そのあと、彼女が離席している間に彼女宛ての電話を取った。何時に誰からの何の案件で、折り返すならこの電話番号へ、などの項目がまとまった受電票にペンを走らせかけて思い直し、林檎から一枚付箋を剥がす。
『A社QQさんからYYの件でTEL、14時までに折り返し希望 03-XXXX-XXXX』
通常なら受電した担当者の名前も書き残すけれど、この付箋ならそれを書かなくたって彼女にはわかるはずだ。ほんの悪戯をするような心持ちで、その林檎のひと切れを彼女のモニタへ貼っておいた。
ややして戻ってきた彼女がそれに気付き、机の向こうからこちらへ視線を投げた。ふ、とほんの一瞬笑い合い、仕事に戻る。
それからは、彼女が席を離れているときには率先して向こうのチームの電話を取って、それが彼女宛てなら、その付箋を使ってメモを残した。
私たちの部署は膨大な事務作業の塊みたいなところだったから、細々した作業を可視化して整理するプロジェクトが発足されて、私は彼女と同じチームに配属された。
ほとんど意味のないミーティングが開かれるたび、さりげなく彼女の隣の席をキープした。
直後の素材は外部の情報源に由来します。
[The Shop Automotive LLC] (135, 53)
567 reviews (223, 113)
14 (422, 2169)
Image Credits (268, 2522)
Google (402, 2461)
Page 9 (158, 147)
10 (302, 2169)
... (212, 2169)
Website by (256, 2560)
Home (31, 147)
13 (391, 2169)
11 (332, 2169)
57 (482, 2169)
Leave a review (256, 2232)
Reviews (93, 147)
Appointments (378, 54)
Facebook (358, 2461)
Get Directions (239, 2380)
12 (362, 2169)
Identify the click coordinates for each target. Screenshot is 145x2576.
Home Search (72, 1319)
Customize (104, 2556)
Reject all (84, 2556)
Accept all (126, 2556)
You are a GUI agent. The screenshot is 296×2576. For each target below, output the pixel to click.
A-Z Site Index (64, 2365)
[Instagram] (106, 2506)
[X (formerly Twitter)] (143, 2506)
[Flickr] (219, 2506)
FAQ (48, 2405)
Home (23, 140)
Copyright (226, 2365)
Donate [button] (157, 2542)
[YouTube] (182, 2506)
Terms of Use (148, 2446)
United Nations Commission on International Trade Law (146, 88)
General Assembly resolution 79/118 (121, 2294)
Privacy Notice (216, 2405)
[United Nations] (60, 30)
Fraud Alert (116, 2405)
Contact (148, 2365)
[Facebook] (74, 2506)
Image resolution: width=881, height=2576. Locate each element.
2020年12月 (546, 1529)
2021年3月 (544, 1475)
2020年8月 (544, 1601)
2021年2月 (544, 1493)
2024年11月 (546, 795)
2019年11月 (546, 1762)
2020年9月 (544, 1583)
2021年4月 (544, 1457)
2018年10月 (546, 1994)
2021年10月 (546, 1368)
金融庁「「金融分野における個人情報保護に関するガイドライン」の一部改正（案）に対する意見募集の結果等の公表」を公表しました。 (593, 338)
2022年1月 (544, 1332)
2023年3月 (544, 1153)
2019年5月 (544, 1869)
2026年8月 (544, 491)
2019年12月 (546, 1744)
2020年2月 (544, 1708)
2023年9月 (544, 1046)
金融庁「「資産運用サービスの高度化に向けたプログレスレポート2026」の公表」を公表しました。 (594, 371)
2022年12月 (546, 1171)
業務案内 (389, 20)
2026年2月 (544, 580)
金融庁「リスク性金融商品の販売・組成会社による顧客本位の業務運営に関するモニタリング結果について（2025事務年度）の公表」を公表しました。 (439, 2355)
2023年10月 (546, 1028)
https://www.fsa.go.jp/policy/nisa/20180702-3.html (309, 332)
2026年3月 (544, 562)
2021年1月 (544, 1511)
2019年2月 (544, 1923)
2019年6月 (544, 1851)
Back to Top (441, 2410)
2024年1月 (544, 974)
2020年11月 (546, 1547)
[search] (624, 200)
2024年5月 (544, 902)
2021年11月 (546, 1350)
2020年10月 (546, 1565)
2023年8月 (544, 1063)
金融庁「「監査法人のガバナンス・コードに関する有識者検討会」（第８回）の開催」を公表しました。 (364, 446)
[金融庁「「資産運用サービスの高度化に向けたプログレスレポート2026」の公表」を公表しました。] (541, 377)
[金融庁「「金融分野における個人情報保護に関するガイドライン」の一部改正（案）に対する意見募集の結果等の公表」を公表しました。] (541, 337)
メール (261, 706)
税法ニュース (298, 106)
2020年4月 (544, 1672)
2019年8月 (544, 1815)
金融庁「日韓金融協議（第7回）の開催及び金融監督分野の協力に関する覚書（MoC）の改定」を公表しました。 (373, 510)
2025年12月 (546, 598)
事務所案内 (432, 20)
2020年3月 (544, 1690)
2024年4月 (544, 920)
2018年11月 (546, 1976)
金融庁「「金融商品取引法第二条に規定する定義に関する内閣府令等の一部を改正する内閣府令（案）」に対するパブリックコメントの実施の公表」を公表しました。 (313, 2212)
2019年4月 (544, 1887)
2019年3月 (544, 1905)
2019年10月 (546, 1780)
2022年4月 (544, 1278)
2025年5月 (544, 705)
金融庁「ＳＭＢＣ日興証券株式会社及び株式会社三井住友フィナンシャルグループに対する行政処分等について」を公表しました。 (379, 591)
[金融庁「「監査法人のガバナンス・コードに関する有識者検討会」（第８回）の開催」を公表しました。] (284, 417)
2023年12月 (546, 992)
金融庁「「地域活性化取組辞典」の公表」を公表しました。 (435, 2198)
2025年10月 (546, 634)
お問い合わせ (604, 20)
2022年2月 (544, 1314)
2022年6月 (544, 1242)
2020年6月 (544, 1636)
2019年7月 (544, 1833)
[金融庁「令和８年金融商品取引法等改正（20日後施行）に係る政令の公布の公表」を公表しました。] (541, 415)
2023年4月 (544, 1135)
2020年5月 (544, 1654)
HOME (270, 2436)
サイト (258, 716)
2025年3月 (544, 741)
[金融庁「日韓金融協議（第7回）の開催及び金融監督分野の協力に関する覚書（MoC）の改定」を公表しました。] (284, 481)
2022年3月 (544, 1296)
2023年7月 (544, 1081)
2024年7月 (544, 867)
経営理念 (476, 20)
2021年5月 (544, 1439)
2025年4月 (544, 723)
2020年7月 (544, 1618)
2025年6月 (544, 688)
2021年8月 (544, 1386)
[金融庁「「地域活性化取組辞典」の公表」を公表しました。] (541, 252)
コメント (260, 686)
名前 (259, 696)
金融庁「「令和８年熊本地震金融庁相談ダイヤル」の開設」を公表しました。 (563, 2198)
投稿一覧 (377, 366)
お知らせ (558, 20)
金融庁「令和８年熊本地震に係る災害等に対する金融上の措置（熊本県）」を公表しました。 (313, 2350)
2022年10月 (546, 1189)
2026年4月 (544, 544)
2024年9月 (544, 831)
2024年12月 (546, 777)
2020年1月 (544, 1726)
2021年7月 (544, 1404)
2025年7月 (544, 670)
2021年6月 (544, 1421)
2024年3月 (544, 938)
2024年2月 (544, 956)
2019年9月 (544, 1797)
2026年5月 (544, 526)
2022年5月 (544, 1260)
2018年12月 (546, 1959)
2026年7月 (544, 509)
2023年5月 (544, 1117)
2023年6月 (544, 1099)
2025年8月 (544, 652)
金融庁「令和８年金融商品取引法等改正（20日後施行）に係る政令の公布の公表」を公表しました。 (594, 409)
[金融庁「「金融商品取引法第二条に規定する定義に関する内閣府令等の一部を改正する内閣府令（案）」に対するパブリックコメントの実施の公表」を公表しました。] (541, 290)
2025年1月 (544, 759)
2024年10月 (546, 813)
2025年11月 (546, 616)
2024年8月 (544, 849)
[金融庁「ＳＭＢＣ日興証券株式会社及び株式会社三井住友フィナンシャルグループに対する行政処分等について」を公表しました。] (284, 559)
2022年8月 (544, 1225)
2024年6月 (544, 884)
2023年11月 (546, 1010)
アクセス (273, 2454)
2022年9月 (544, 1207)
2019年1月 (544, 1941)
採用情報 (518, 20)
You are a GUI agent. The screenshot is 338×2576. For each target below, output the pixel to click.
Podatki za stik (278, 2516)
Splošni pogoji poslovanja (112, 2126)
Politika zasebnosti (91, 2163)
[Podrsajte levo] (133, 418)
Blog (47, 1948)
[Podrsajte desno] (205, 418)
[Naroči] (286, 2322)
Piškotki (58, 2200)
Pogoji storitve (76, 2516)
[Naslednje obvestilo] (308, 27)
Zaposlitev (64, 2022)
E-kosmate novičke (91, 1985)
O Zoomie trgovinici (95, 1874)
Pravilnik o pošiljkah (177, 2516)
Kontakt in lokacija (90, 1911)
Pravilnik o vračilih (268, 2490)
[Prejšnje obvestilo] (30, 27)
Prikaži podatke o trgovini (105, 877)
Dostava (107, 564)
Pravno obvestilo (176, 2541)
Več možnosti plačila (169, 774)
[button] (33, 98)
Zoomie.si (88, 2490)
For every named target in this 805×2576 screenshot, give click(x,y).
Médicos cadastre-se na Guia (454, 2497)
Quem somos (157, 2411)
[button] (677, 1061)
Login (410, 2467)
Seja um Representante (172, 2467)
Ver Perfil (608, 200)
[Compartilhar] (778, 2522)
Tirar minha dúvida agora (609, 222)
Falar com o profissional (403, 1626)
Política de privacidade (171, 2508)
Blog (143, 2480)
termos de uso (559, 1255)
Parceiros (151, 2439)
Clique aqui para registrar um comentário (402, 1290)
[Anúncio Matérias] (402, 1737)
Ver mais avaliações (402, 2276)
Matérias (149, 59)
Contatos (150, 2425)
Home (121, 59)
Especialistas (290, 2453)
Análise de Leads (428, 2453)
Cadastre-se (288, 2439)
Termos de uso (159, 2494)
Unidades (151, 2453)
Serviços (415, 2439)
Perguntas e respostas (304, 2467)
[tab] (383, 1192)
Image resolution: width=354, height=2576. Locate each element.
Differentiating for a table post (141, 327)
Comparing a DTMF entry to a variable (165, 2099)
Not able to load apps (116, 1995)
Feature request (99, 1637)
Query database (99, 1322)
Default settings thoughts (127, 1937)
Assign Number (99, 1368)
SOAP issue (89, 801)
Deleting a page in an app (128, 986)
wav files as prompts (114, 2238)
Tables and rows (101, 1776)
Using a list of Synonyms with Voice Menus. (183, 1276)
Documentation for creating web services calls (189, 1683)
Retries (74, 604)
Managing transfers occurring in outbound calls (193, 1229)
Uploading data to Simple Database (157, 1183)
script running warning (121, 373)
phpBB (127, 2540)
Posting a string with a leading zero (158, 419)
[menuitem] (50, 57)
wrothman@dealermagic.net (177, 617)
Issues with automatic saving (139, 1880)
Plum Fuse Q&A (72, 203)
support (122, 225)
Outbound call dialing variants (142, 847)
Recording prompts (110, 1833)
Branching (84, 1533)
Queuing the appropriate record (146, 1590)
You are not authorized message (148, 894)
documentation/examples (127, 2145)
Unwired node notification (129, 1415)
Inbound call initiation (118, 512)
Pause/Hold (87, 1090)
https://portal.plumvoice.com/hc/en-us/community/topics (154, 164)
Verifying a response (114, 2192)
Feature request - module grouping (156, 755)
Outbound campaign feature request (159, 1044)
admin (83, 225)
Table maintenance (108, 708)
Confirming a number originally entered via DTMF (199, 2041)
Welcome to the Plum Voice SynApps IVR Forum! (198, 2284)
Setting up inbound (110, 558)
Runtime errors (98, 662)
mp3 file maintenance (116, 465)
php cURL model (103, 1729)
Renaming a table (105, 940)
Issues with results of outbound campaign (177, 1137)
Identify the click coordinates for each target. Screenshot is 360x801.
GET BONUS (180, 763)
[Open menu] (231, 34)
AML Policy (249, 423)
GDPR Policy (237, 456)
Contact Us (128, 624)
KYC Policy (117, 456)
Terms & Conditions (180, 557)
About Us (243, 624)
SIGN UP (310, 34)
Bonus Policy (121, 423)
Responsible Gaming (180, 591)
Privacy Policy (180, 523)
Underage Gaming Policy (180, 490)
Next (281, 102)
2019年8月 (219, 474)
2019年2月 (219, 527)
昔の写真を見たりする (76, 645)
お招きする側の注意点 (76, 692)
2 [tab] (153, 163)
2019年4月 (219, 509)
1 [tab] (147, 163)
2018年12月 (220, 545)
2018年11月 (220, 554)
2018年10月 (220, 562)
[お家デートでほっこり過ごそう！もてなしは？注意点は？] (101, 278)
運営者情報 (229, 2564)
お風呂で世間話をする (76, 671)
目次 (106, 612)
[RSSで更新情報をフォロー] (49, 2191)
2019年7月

気のせいかもしれないけれど、ごく自然に私と隣り合えるように、彼女は会議室に足を踏み入れるタイミングを調整してくれているように思えた。
林檎の付箋を何枚か筆箱に入れて、隣に座れたときには、その付箋にくだらないことをこっそり書き、あくびを噛み殺している彼女へ渡した。
『今日のZさんの化粧と服の気合い。絶対合コン控えてる』
『Pさんの汗やばい。柄シャツになってる』
『ねむけMAXの助。目開けたまま眠れるの助』
彼女がくすりと笑って、視線をくれるのが嬉しかった。
――彼女が何か書いて渡してくれることは、絶対になかったけれど。
私の想いが大きくなるにつれて、その付箋の林檎は細まるようだった。付箋はただ減るばかりで、不安にもなった。プロジェクトのほうはたいした成果はなかったけれど、私の彼女への気持ちは付箋で可視化できた。
……だけど、ただひとつ。
彼女の長い爪は、短く切り揃えられるようになった。それは私のため、と考えたって、ばちは当たらないと思う。